After demonstrating that aggressive melanoma cells have stronger PLD2 expression and activity than skin melanocytes, modifications to the amounts of this enzyme were performed to shed light on the implication of PLD2 in specific carcinogenic events. The effects of transient overexpression and silencing of PLD2 were examined in primary melanoma cells (A375, Mel-Ho) or metastatic melanoma cells (Colo-800), as confirmed in western blots (Figs. 4A and S4). Furthermore, these molecular alterations were also manifested through enzymatic activity, as lipase activity was altered in accordance with protein expression in all cases, although only in the A375 line, the lipase activity exhibited statistically significant differences compared to the transfection controls. As indicated in Fig. 4B, PLD2 overexpression was associated with an increase in lipase activity when the ratio relative to the transfection control was considered: A375 cells, 1.87; Mel-Ho, 1.54; and Colo-800, 1.4. By contrast, PLD2-silenced cells exhibited weaker lipase activity: A375, 0.52; Mel-Ho, 0.82; and Colo-800, 0.68.
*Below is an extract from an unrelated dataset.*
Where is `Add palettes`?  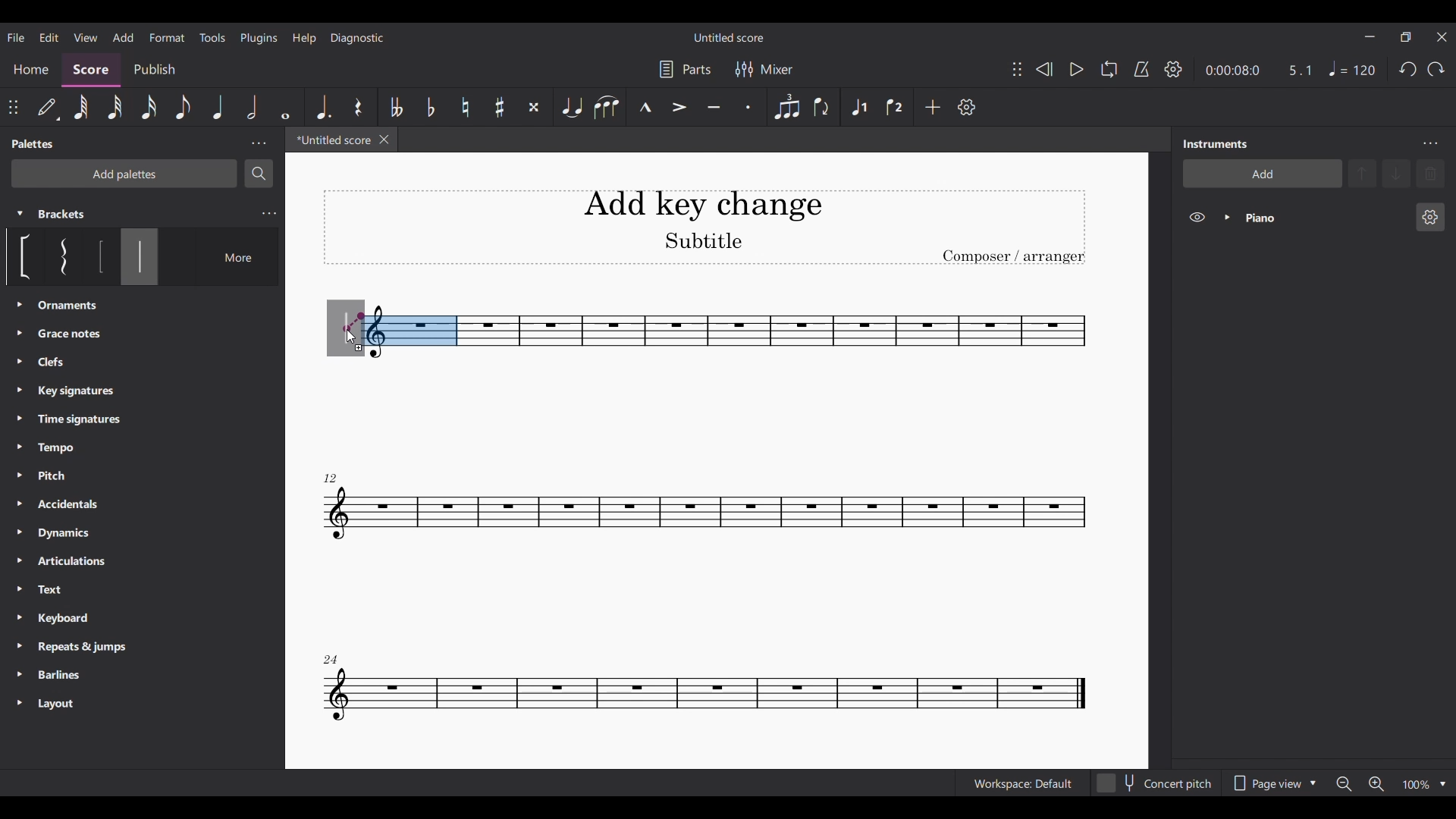 Add palettes is located at coordinates (125, 173).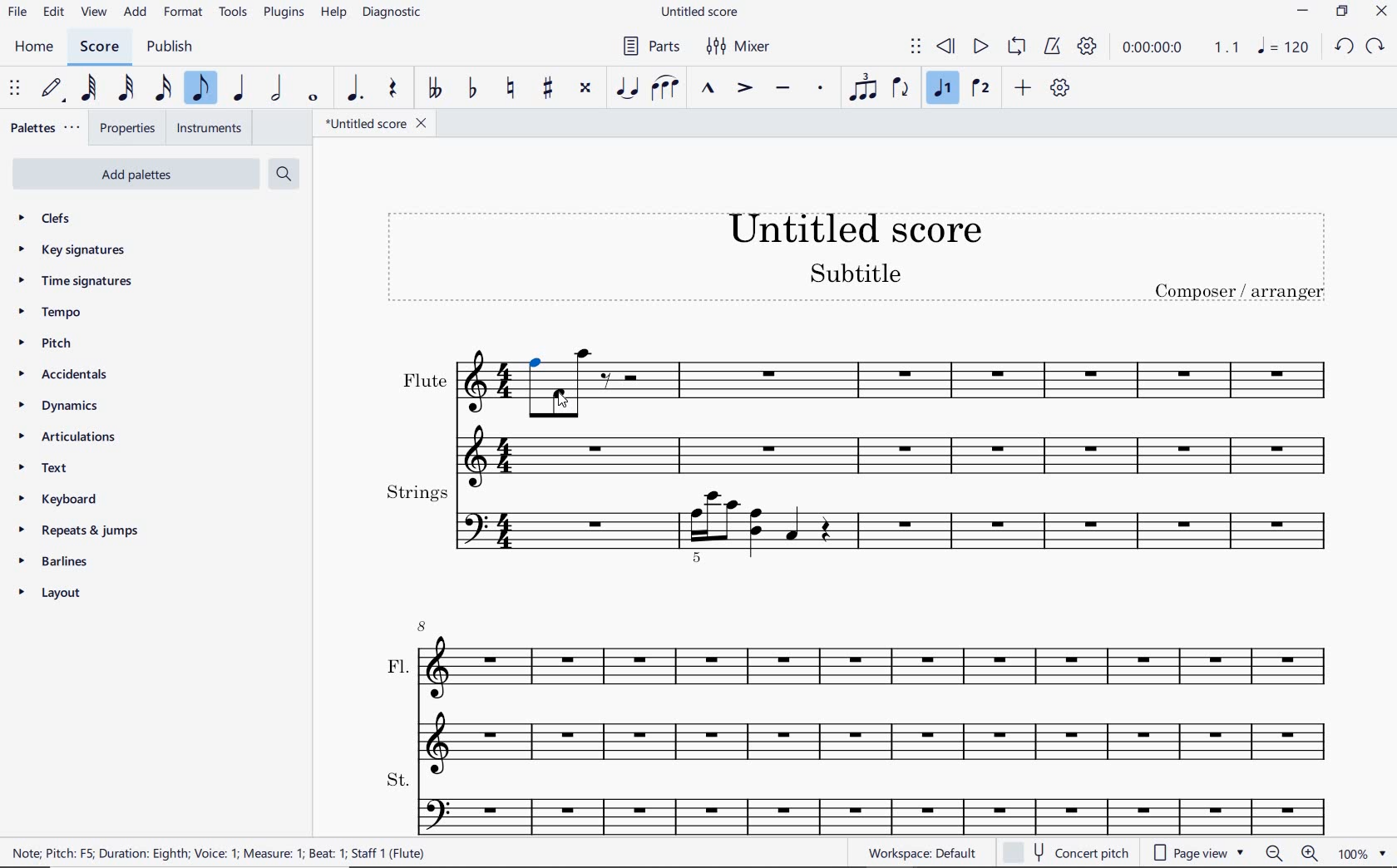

The functional implications of the modifications to PLD2 expression were analyzed by studying the differences in proliferation, migration and invasion of transformed cells. Although these changes were cell line-specific, there was a clear trend towards an increase in proliferation, migration and invasion of PLD2-overexpressing cells, while these processes were downregulated in PLD2-silenced cells (Figs. 5 and 6). Indeed, cell proliferation increased markedly in A375 and Colo-800 cells overexpressing PLD2 but only slightly in MelHo cells. Conversely, in cells that downregulated PLD2, there was a consistent reduction in proliferation: A375, 0.55 (P<0,001); Mel-Ho, 0.8; and Colo-800, 0.79 (Fig. 5).
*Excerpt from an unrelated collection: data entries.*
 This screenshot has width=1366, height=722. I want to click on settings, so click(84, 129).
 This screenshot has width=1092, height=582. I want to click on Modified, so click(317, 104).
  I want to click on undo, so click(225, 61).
Melanoma cell migration and invasion were then assessed and PLD2-overexpressing primary melanoma cells exhibited moderate increments in cell migration: A375, 1.39; and Mel-Ho, 1.31. This effect was markedly enhanced in metastatic cells (Colo-800, 2.13), whereas the results were more similar among the silenced cell lines: A375, 0.66; Mel-Ho, 0.53; and Colo-800, 0.54 (Fig. 6A and B; images are provided in Fig. S5). Finally, increases in cell invasion in association with PLD2 overexpression were observed in primary melanoma cells (A375, 1.68; Mel-Ho, 1.71) relative to metastatic cells (Colo-800, 1.43). However, in the silenced cells, the results were more similar among the three cell lines, although primary melanoma cells were still more strongly affected: A375, 0.48; Mel-Ho, 0.53; and Colo-800, 0.60 (Fig. 6C and D; images are provided in Fig. S6). In conclusion, the present results suggested that higher levels of PLD2 increased the proliferation, migration and invasion of melanoma cells, while silencing of this enzyme decreased those activities.